Veneza winces, but some of the stubbornness goes out of her. “Damn it. Fine. Okay, then.” She frowns a little, though, troubled. “But why could I see it, when Yeej and Jess couldn’t? They didn’t move, actually, while it was happening. It was like they were in a freeze-frame, with the lights down low. Same with those guys who brought the painting. You, though, were normal-looking. And me, I wasn’t frozen at all. Why?”
“There are always people around who are closer to the city than others. Some of them become like me, and others just serve the city’s will, as needed.”
Veneza gasps. “Oh, shit, you mean I could’ve been like you?”
“Maybe, yeah, if you weren’t from Jersey.”
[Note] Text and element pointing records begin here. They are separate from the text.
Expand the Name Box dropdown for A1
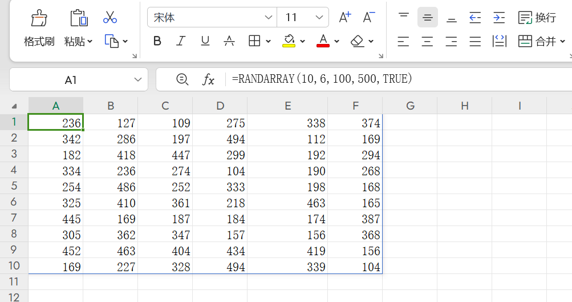This screenshot has width=572, height=302. [137, 79]
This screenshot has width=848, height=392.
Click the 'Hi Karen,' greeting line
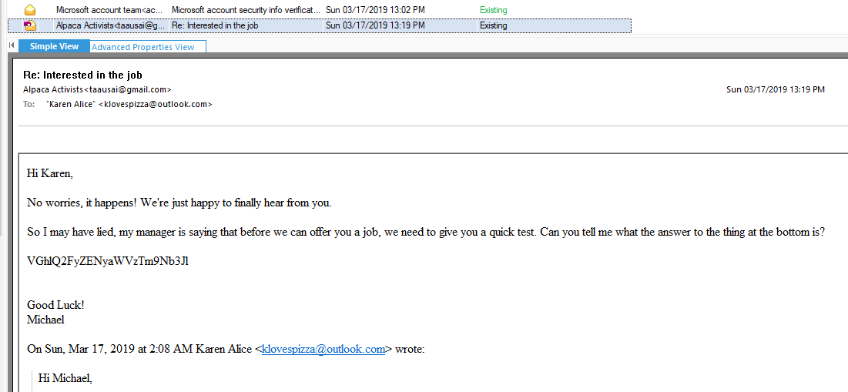coord(50,173)
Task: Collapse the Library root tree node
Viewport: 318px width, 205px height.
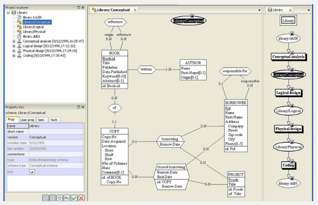Action: pyautogui.click(x=8, y=12)
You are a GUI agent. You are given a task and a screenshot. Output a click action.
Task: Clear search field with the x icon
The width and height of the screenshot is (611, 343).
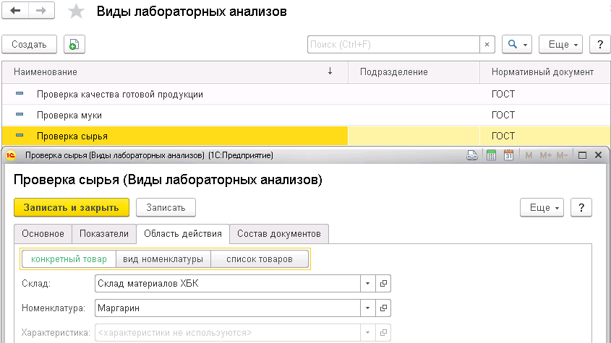(487, 45)
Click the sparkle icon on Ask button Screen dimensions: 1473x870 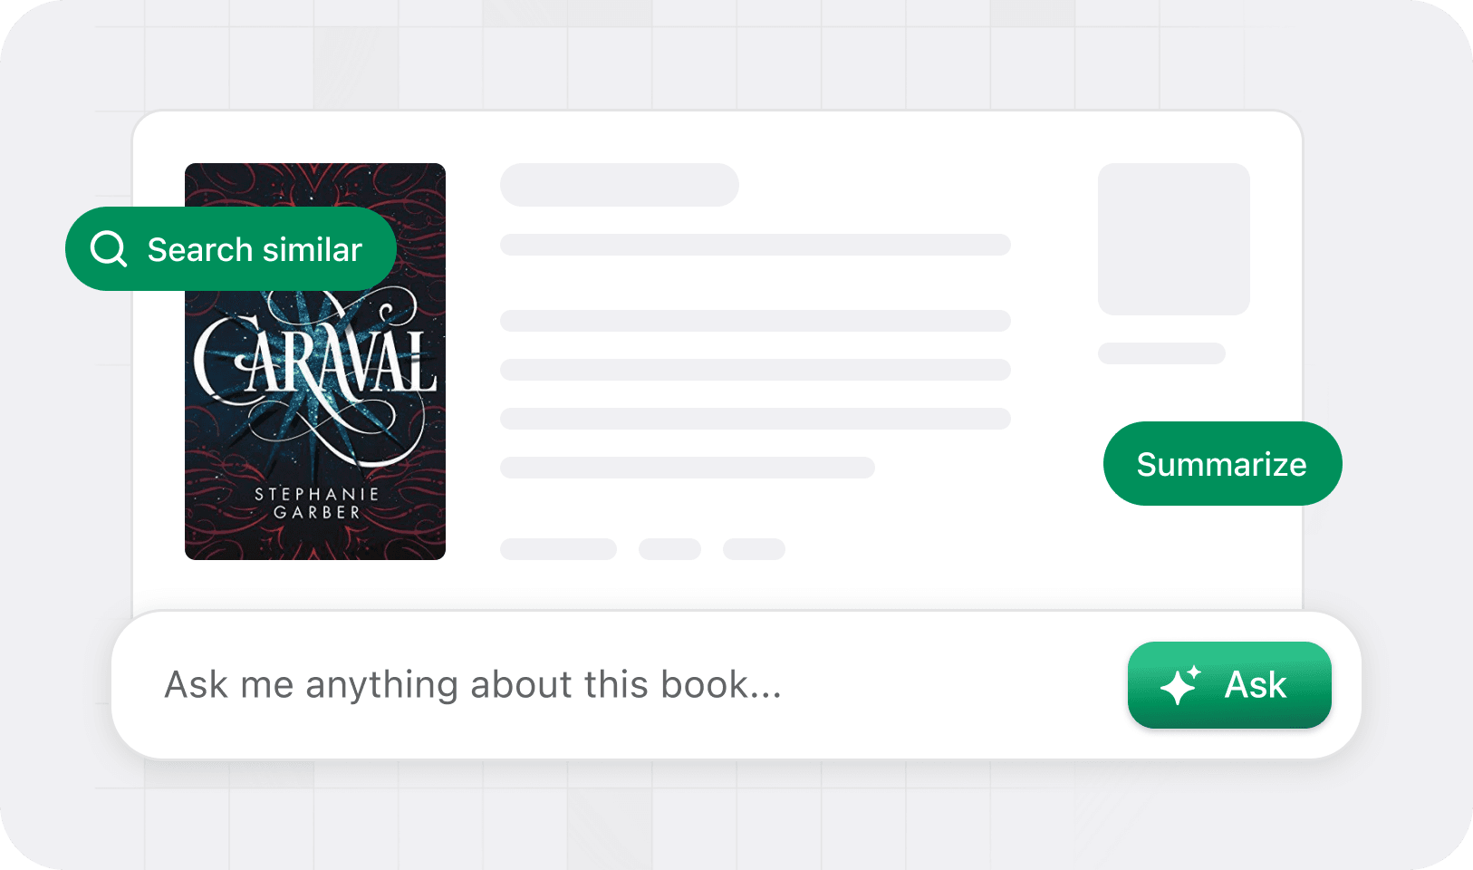click(x=1180, y=685)
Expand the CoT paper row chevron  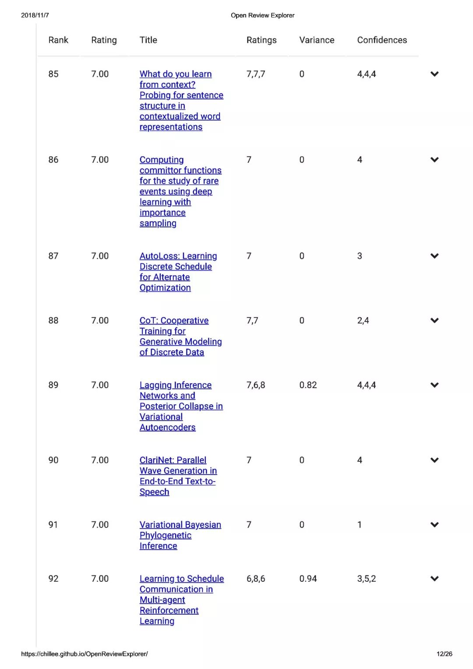434,321
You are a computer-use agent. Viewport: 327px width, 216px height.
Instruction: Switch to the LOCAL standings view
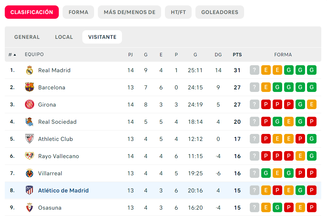pos(64,37)
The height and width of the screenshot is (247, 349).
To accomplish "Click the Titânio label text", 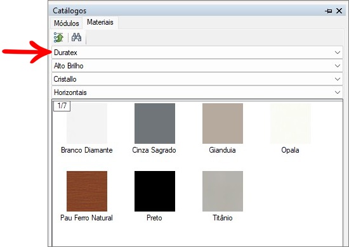I will pyautogui.click(x=223, y=218).
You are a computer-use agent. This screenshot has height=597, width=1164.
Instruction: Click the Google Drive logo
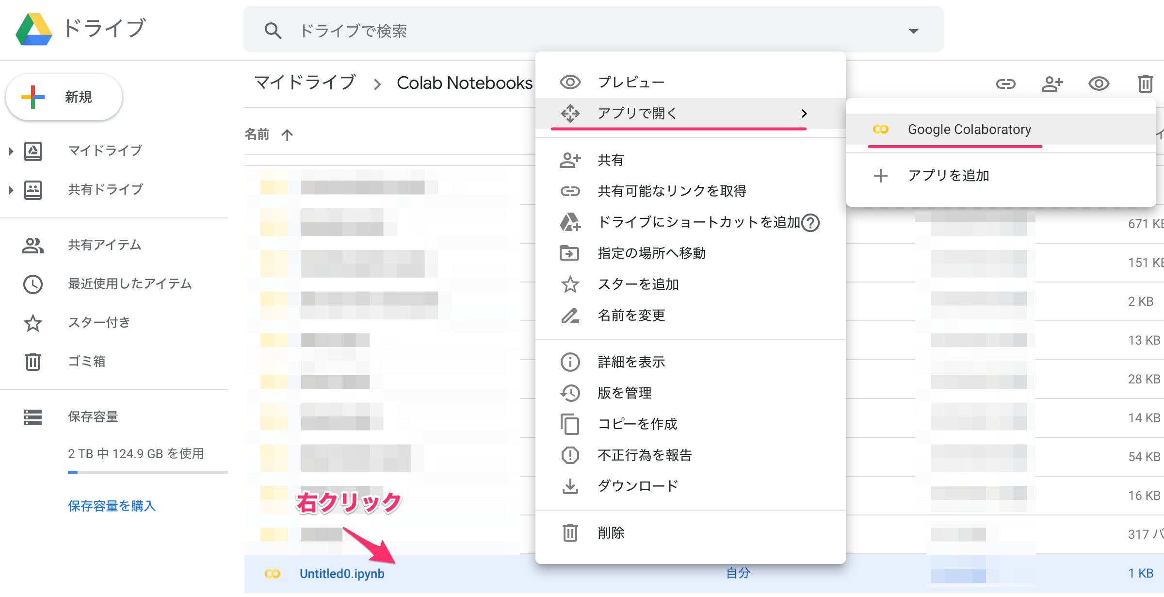[x=34, y=29]

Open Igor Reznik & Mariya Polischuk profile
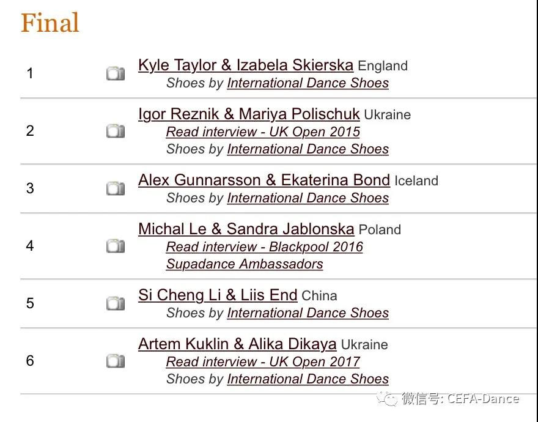coord(249,114)
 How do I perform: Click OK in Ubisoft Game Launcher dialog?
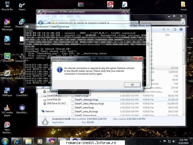[x=132, y=84]
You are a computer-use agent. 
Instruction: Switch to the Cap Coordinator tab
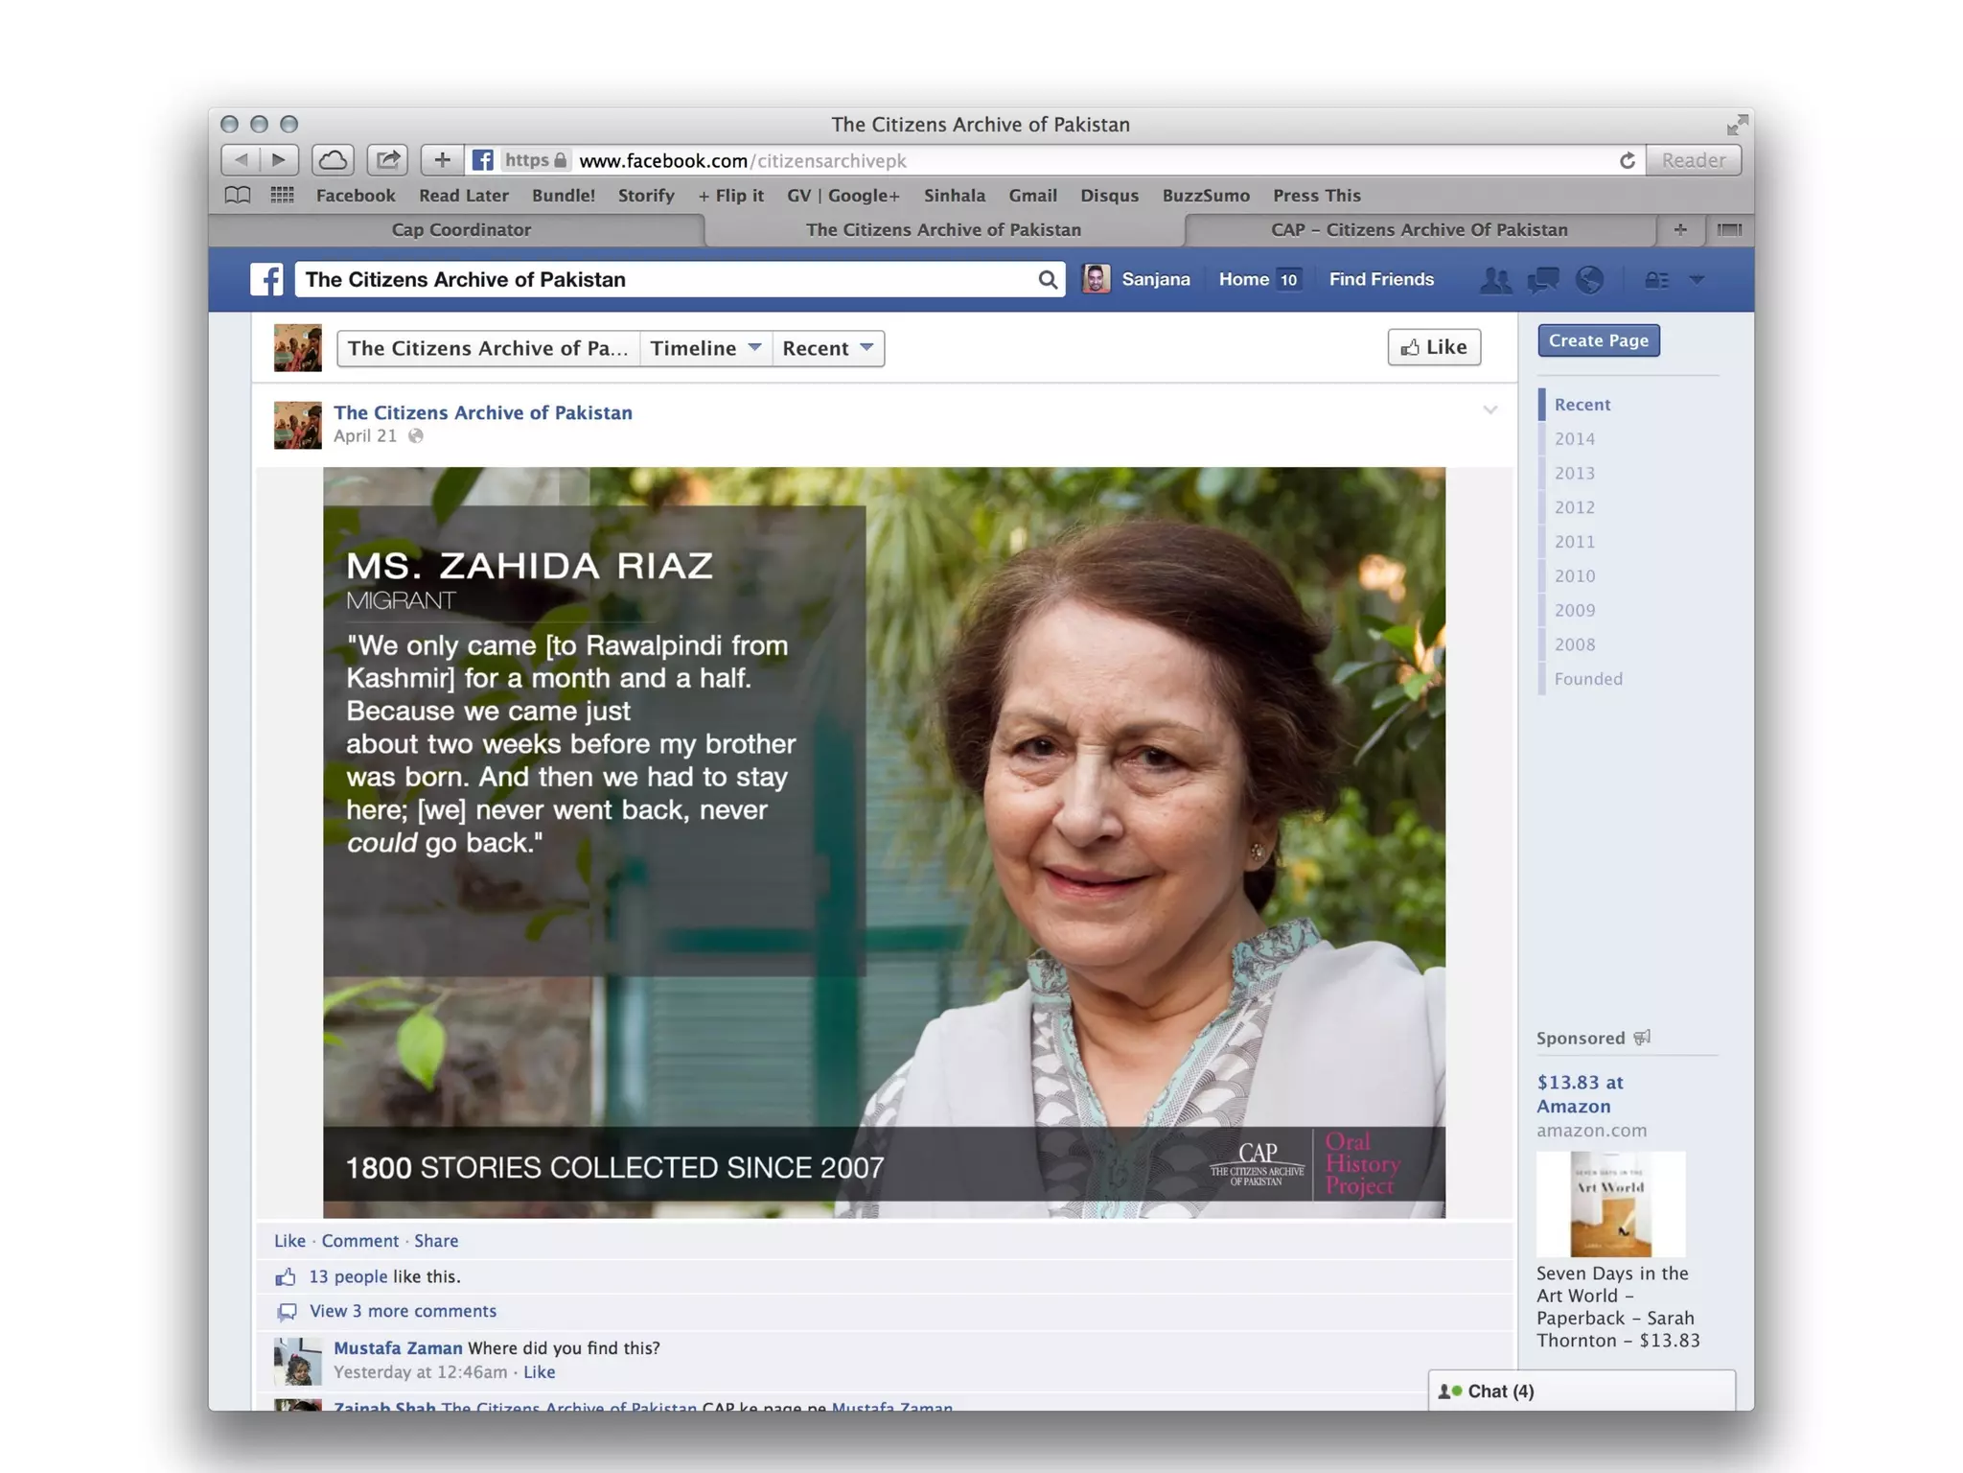pos(460,229)
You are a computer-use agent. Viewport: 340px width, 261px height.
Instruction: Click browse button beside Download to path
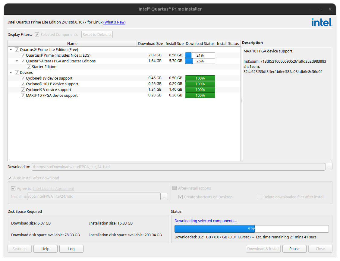click(329, 167)
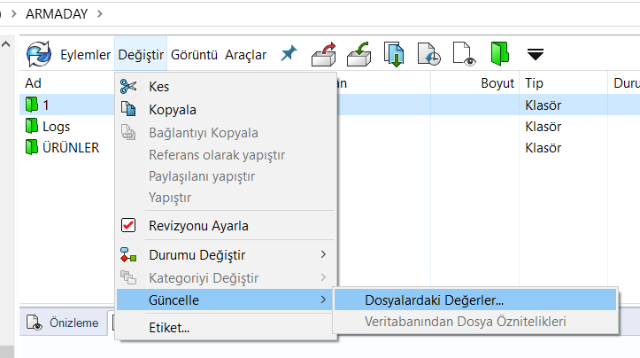The width and height of the screenshot is (640, 358).
Task: Expand the Güncelle submenu arrow
Action: click(x=322, y=300)
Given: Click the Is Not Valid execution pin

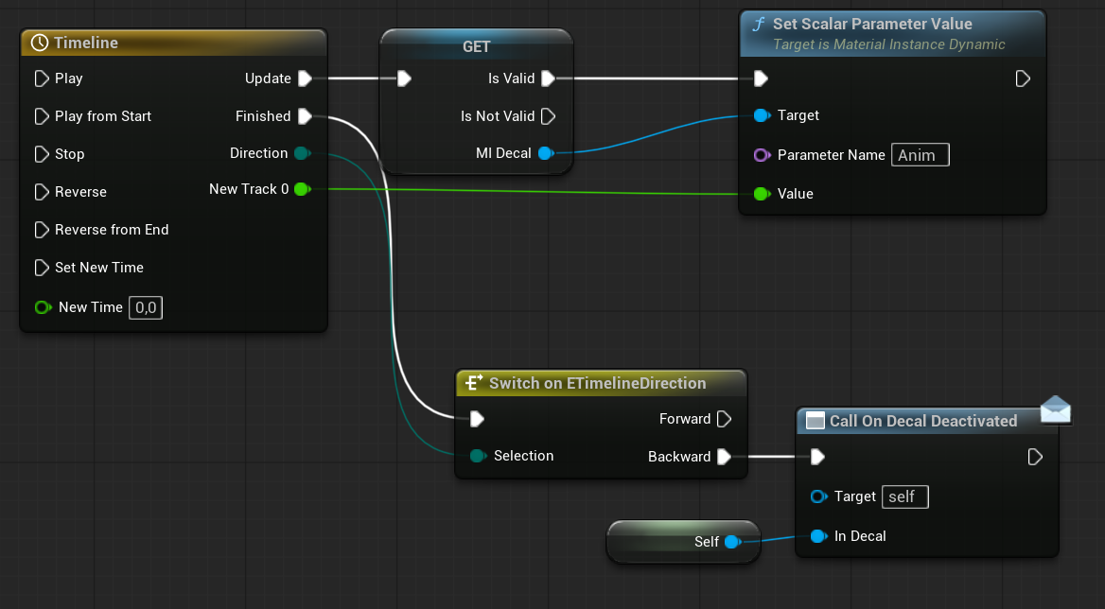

“Oh, fuck.” It’s a testament to the fact that Veneza isn’t a kid, though she acts like one sometimes, that she doesn’t seem thrilled by the prospect of developing extradimensional superpowers. She grips the Jeep’s door handle instead, as if she needs it to feel more secure. “Jesus, B. So, I mean, it’s awesome that, uh, you’re a city? Congratulations! I want to be accepting of this new stage in your identity formation. But if people are showing up at work to try and swallow you with paint-monsters, what are you going to do if you get doxxed? Those things in your house.”
Bronca’s been trying not to think about that. “Hell if I know.”
Veneza remains silent for the rest of the ride to Jersey City, which is only another ten minutes or so. When Bronca pulls up to Veneza’s apartment building—a small, nondescript low-rise across the street from a half-vacant lot—she stops at the curb. Veneza doesn’t get out, though.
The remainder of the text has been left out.